Market Insights from Renowned Investors

Michael Burry and Jim Chanos, famous for their sharp market insights, have been vocal about this issue. Burry recently shared his thoughts on X, estimating that big tech companies might understate depreciation by a whopping $176 billion between 2026 and 2028. He believes these high-tech components might only last two to three years, not the six years that companies are planning for.

The Depreciation Debate Heats Up

Peter Berezin, chief global strategist at BCA Research, added to the debate. He pointed out that if big tech firms hold $2.5 trillion in AI assets by the end of the decade, a 20% depreciation rate could lead to $500 billion in annual depreciation expenses. That's more than their combined profits for 2025!

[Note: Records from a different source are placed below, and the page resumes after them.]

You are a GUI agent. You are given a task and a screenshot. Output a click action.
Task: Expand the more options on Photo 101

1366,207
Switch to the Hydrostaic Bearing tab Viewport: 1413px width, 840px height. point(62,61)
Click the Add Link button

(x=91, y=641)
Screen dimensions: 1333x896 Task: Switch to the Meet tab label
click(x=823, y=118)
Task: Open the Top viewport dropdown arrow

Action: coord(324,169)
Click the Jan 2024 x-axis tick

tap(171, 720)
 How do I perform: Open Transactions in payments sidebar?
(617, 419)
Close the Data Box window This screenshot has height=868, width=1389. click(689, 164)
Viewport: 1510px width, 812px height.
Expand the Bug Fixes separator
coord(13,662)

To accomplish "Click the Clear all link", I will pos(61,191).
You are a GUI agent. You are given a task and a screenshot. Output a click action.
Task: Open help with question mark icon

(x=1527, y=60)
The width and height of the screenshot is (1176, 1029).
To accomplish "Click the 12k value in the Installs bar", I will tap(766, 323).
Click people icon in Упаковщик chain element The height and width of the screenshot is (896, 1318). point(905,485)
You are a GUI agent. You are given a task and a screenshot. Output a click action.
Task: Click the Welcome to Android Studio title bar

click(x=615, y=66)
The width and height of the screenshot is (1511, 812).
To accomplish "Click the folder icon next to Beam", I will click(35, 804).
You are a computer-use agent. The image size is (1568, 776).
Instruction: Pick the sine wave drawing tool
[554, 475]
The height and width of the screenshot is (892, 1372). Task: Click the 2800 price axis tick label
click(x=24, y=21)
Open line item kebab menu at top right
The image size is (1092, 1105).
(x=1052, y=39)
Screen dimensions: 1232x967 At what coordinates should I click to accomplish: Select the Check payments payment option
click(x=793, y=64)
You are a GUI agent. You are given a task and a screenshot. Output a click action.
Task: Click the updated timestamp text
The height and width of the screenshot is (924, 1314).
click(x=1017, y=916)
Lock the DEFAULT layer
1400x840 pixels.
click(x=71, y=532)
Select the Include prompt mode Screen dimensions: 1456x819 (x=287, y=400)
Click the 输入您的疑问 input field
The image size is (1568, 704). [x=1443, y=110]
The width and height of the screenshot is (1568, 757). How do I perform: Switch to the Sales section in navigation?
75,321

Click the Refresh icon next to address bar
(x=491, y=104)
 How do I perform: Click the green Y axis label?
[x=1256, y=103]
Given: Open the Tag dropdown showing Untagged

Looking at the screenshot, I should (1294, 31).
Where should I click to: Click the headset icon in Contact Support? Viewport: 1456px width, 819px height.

Kai Wu, founder and Chief Investment Officer of Sparkline Capital, echoed these concerns. He predicts that depreciation values could skyrocket from $150 billion a year to $400 billion in the next five years. Wu argues that the assumed lifespan of AI data centers might be too optimistic. He compares current AI spending to past tech booms, like the internet and railroad eras, highlighting that AI's rapid depreciation could make it the most significant of all.

Dissenting Views

However, not everyone is convinced. Stacy Rasgon, an analyst at Bernstein, believes that GPUs can last about six years and that current depreciation accounting is reasonable. Despite this, the mere possibility of faster depreciation is causing jitters in the AI market, cooling down what was once a red-hot investment trend.